Admittedly, the two do at least exist within the same space. It could be construed as Steve Rogers retired (to spend time in the past with his own version of Peggy Carter) and to replace him Marvel had to introduce two "lesser" Captain Americas, a black man and a woman. Certainly that didn't occur to me until I heard there was some kind of bruhaha over Captain Carter taking over the Twitter account, but then I'm a straight, white male so I guess that's just my blinders being up? I would conceed that maybe some could be upset over Sam "losing his place" to Peggy, or that the two have to share the honor in place of Steve. That would suck for any audiences that felt that way about the development.
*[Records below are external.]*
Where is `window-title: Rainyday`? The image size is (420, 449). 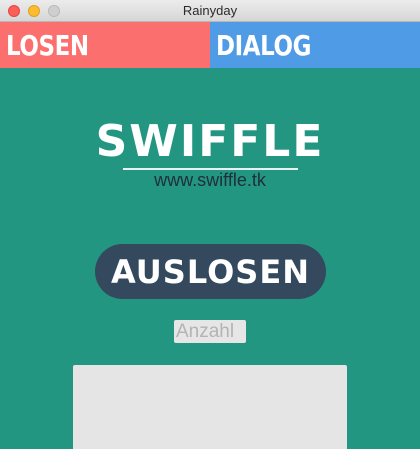 window-title: Rainyday is located at coordinates (210, 10).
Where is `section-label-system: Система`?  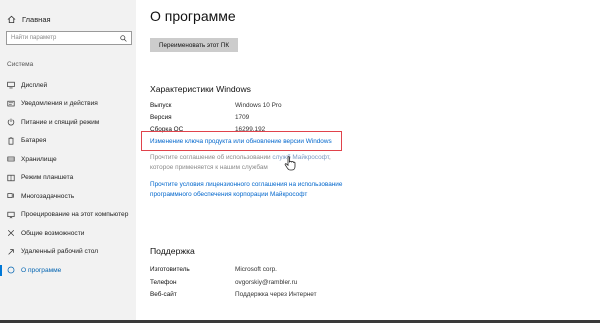 section-label-system: Система is located at coordinates (20, 64).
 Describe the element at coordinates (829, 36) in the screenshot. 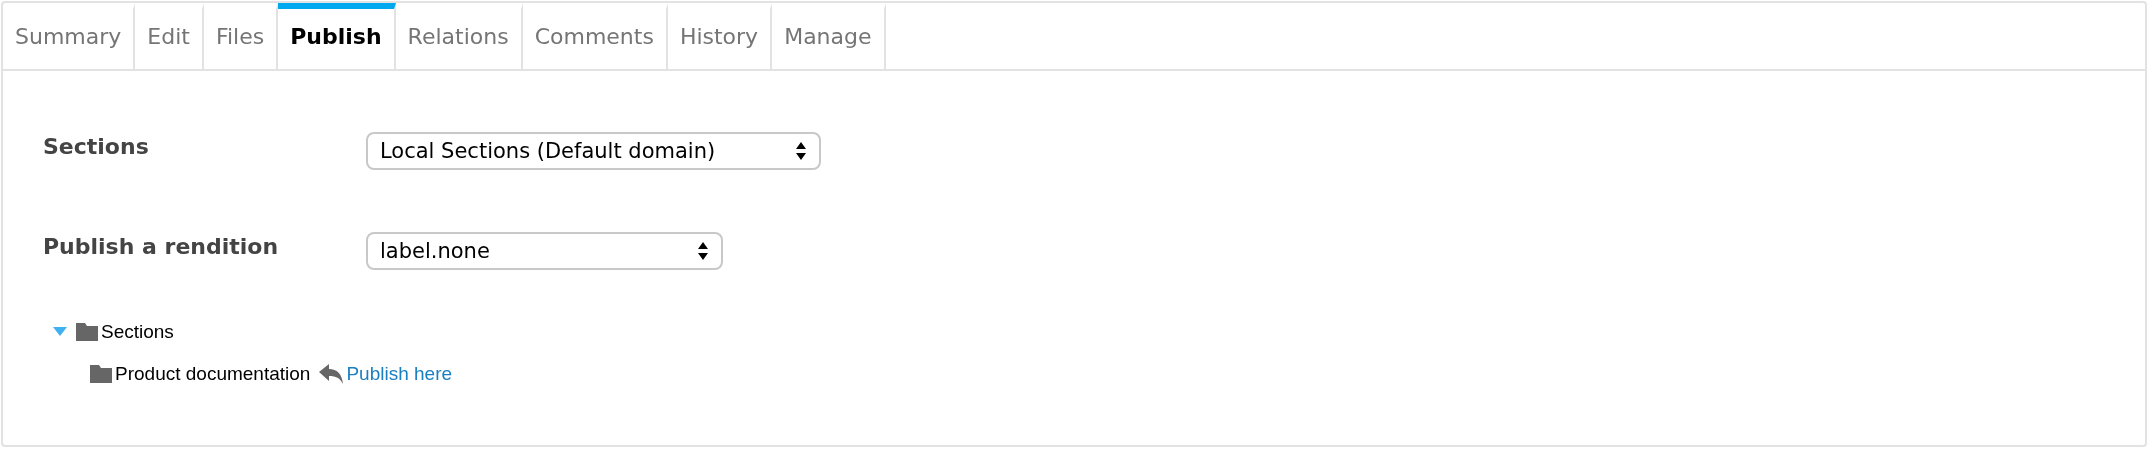

I see `tab: Manage` at that location.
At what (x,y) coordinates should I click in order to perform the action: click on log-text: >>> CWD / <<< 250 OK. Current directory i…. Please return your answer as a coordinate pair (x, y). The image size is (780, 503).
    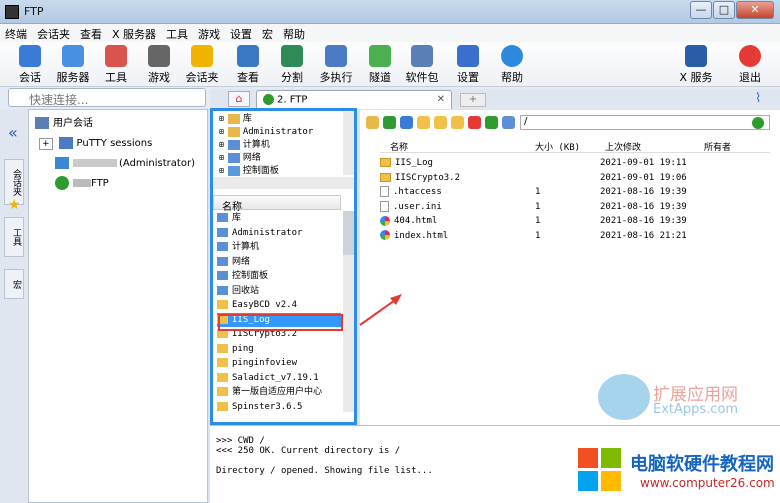
    Looking at the image, I should click on (416, 456).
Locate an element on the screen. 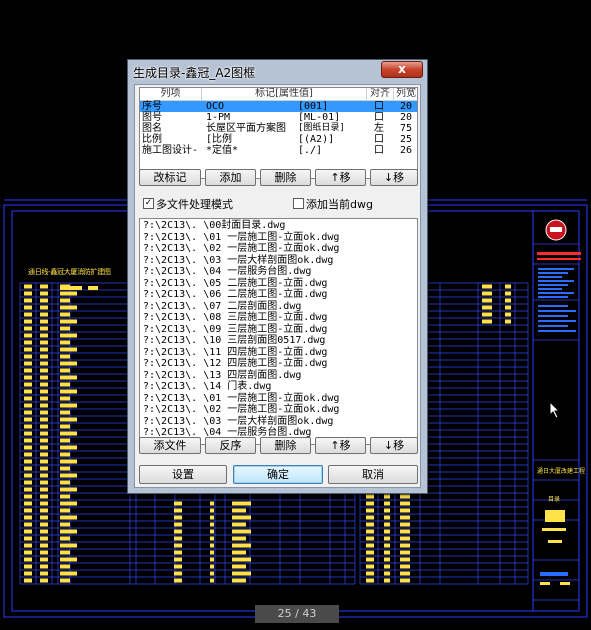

Naturally I'm sure none of this occured to the heads at Marvel. Hell, the change of the Twitter account from Sam to Peggy was probably the decision of one person that runs the account and they just assumed, "hey, she's Captain Carter. Let's celebrate her and get some PR for the current show." The easy solution would be to simply make a second account dedicated to Peggy, an @captaincarter account, and let Peggy have her own stuff. That wouldn't preclude Sam advertising Peggy's stuff on his account, but he should just have the main Captain America account so no one feels like he's being minimized.

On a larger scale, though, Marvel just has to make sure that fans don't think Sam is somehow being set aside. Peggy is popular and a lot of fans are going to be stoked that she's getting some prominence. But putting Sam in some of the upcoming media, cameos in upcoming shows or movies, would go a long way to show he's not being minimized for Peggy instead. Having two minority characters in leaad roles (a woman and a black man) does put them in a palce where they have to be a little more careful with how they treat the characters (in comparison to people not caring nearly as much if white-bread Steve Rogers is treated fairly in media). They're a corporate giant and I doubt these kinds of things show up on their radar normally; now they have to pay attention and this is a good minor item to help wake them up and make them realize what they need to do.

In the meantime, go watch the first episode of What If?, "What If... Captain Carter Were the First Avenger". It's really good, with the only issue being that by the time the episode ended I wanted more with her. Peggy is great and I'm glad she's finally coming back. I for one welcome having both Captain America and Captain Carter around.